Take Candida glabrata, for instance. This opportunistic fungus is a menace to humans, capable of causing life-threatening bloodstream infections in individuals with a compromised immune system, especially the elderly, diabetic patients, and solid organ transplant recipients.
Now, biologists at the University of Iowa have found that C. glabrata, after being exposed to a mild stress, becomes more resistant to hydrogen peroxide, a chemical weapon employed by the human immune system to eliminate infecting microbes. The biologists further learned that this exposure-to-resistance escalation in C. glabrata does not appear in its close relative, the benign Saccharomyces cerevisiae, also known as brewer’s or baker’s yeast.

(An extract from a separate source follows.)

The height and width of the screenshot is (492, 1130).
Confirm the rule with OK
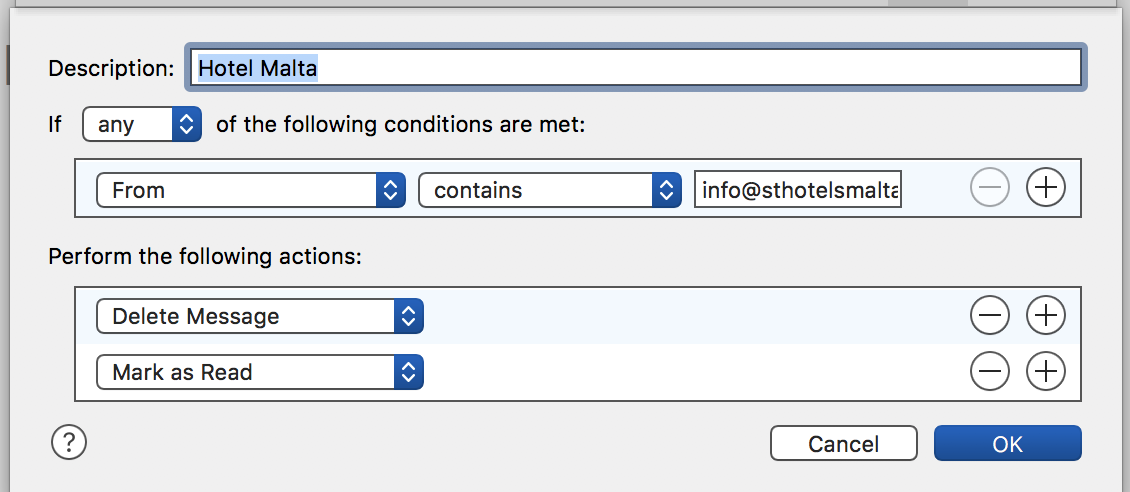click(1007, 444)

“Our findings suggest that pathogenic yeasts may be adapted to the host environment by using nutrient cues to prepare themselves for severe immune-associated stresses,” says Bin He, assistant professor in the Department of Biology and the study’s corresponding author. “This result sheds new light on what makes certain yeast species more pathogenic, and may be used to predict other potential, novel pathogens.”
Why it matters
It appears some disease-causing yeasts always are present in people. One study found Candida glabrata (renamed Nakaseomyces glabrata after being found to be more closely related to another yeast species) is present in the gut of up to 30% of patients. Now, Iowa researchers report this yeast can become more dangerous when it’s been previously stressed.
C. glabrata is capable of causing life-threatening bloodstream infections in individuals with a compromised immune system, especially the elderly, diabetic patients, and solid organ transplant recipients.
He’s team devised an experiment to tease out the reactionary differences between the two yeast species. First, the researchers exposed one group to a mild stress, which was depriving them of phosphates, a food source, while the other could consume all it wanted. Both groups then were exposed to hydrogen peroxide, a killing agent deployed by the human immune system (although this experiment did not use human immune cells). The C. glabrata cells that had been denied phosphates survived 3 to 10 times more than the control group when exposed to hydrogen peroxide, the researchers found.
In a separate experiment, baker’s yeast cells denied phosphates showed no improvement in survival when exposed to hydrogen peroxide.
Earlier studies have shown that pathogenic yeasts are more resistant to reactive oxygen agents like hydrogen peroxide than their related harmless cousins (like baker’s yeast). The experiments by He’s research team confirmed those results but also revealed an additional layer of resistance stemming from the stress of being denied the phosphates food source.
“Add it all up—the base resistance and what we found to be this additional layer of resistance—and now you're talking upwards of 50- to even 100-fold difference between the resistance of pathogenic yeasts compared to its closest relatives,” He says.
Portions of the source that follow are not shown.